The battle over pension promises and payments now raging across the country is nowhere better exemplified than in California, where rosy predictions of a golden future are forever baked into our collective psyche. Over the past two decades, California public servants have enjoyed the bounty of an expanding economy and competitive compensation, including a broad safety net of post-employment benefits. Today, however, this rosy picture is in danger of fading with the sunset, the victim of fiscal and political imprudence.
Across the nation, leaders of state and local governments are blaming the collective bargaining process for getting them into their financial fixes, and promoting the idea that by corralling the collective power of their employees, they can force the runaway cost of benefits back into the barn. States also are attempting to rein in promised benefits unilaterally, without seeking the consent of those to whom the promises were made. Polarization, demoralization and litigation are the natural consequences of these actions, whatever their eventual success.
In California, public employee retirement benefits are premised on two equally important public policies: the sanctity of contract and the sanctity of collective bargaining.
For over 65 years, the state’s courts have blessed retirement benefits with constitutional reverence -- benefits are earned throughout a career in public service, become vested on day one, and can only improve over time. Once improved, they can never be reduced without the employee’s consent, without trading the employee some “comparable new advantage” in return -- even in times of emergency. The value of the contract ratchets up but never down -- through employment, retirement and beyond.

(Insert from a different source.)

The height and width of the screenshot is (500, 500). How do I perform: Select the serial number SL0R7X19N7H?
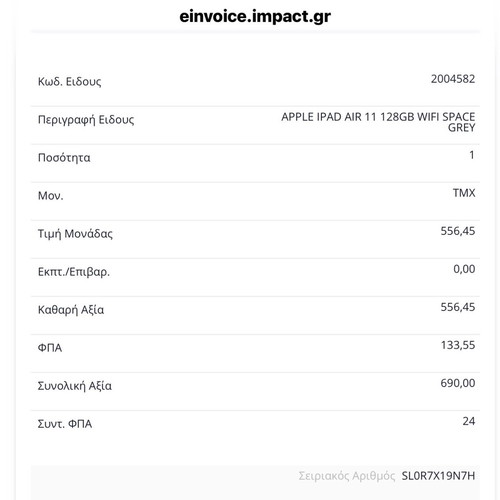coord(438,476)

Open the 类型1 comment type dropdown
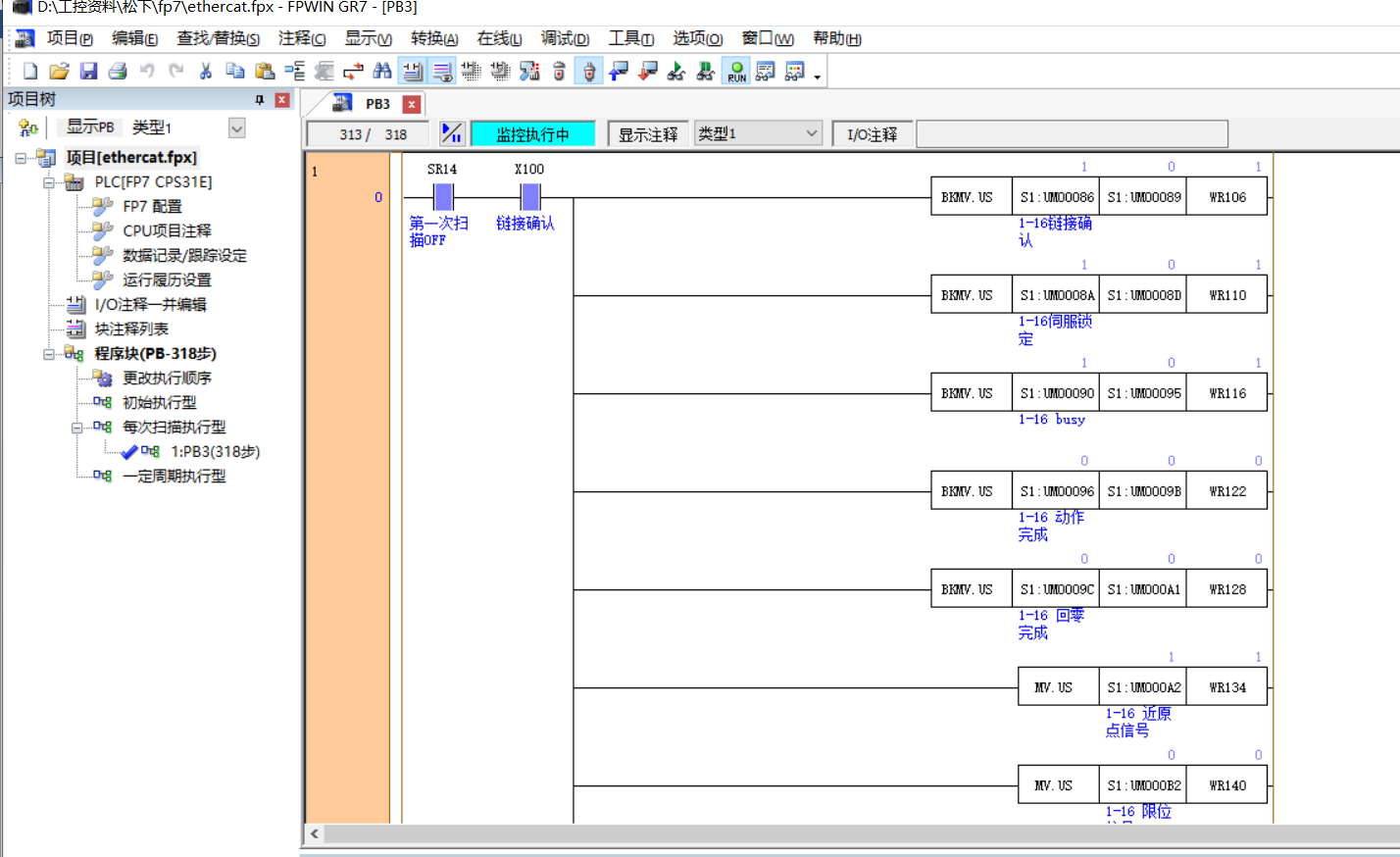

As a result, legislative leaders are frustrated by reform recommendations that can only be triggered for new hires -- those with no vested “contract rights” yet, but who will not reach retirement age for another generation to come. Savings thirty years hence will not avert budgetary calamity today if current employees’ contracts are off the table.
The parallel policy -- collective bargaining -- may have opened the barn door to unbridled benefits, but may also be the one to close it again. Collective bargaining in California is both time-tested and time-honored, responsible for decades of labor peace and rising workplace standards. The Legislature long ago invested the state’s collective bargaining laws with omnipotent reign over public labor relations. Under those laws, everything is on the table and everything is negotiable: “The scope of representation shall include all matters relating to the employment conditions and employer-employee relations, including...wages, hours, and other terms and conditions of employment.” Representative unions have the exclusive right to bargain for and bind their members, by majority consent.
And so they have. In California alone, hundreds of thousands of public servants bind themselves every three or so years to a new mix of wages, benefits and working conditions, negotiated on their behalf by their union representatives and consented to by the majority vote of their peers. This is how we came to have some of the finest retirement and health care benefits in the nation.
New mixes of wages, benefits and working conditions are now required. Not waiting for contractual consent, public employers have unilaterally imposed layoffs, furloughs and salary freezes, actions that have already “impaired” employees’ prospective retirement benefits. Like it or not, job security has now become Job One.
A state appellate court wrote in 2007, “The pension of a member who loses his job will be dramatically affected by the job loss. Thus, a member’s interest as an employee is clearly related to his interest as a pension beneficiary.” Today’s economic reality provides the stark trade-off: as the state’s Little Hoover Commission bluntly put it last month, “a pension is worthless without a job to back it.”
Layoffs and wage freezes should be on the table along with every other aspect of the employment relationship. Through their collective consent, today’s public employees may well be willing to trade some reductions in their future benefits, or increases in their pension contributions and retirement ages, or health care co-pays, for “comparable new advantages” during employment, such as job security and wage increases.
California law recognizes that no unconstitutional “impairment of a vested right” occurs if the holder of the right consents to the change. California public labor law authorizes representative labor organizations to bind their members through majority consent to changes in all aspects of their employment contract, including compromises of their “vested rights.” For example, state and local employees who are members of CalPERS have a vested right by statute to pay only a fixed 6% of pay towards their retirement benefits -- unless a different rate is agreed to through collective bargaining. And in recent arguments before the state Supreme Court in a case involving retiree health premium subsidies, proponents of the “vested contract rights” policy acknowledged that the state’s Public Employee Relations Board “has repeatedly held that because active employees’ future retirement health benefits are contractually-protected elements of deferred compensation, they cannot be reduced or eliminated except through the collective bargaining process.”
Within a few weeks before leaving office, former Governor Arnold Schwarzenegger and six statewide public employee unions came to the table to compromise current job conditions and pension rights. Orange County, California, no hotbed of liberal activism, recently negotiated a substitute hybrid retirement plan with its largest employee union. Responsible players on both sides of the table can come together and make positive changes, and labor has demonstrated that it understands that a promised pension is not worth much if there is no career over which to earn it.
Rather than seeking to constrain collective bargaining, governments might instead consider how to harness it to reach constructive, consensual solutions. The horse may come back to the barn if it finds shelter and security there.
Harvey Leiderman is a fiduciary partner at Reed Smith. He represents pension fund trustees, public companies, financial institutions, and private investors in resolving complex disputes involving fiduciary responsibilities.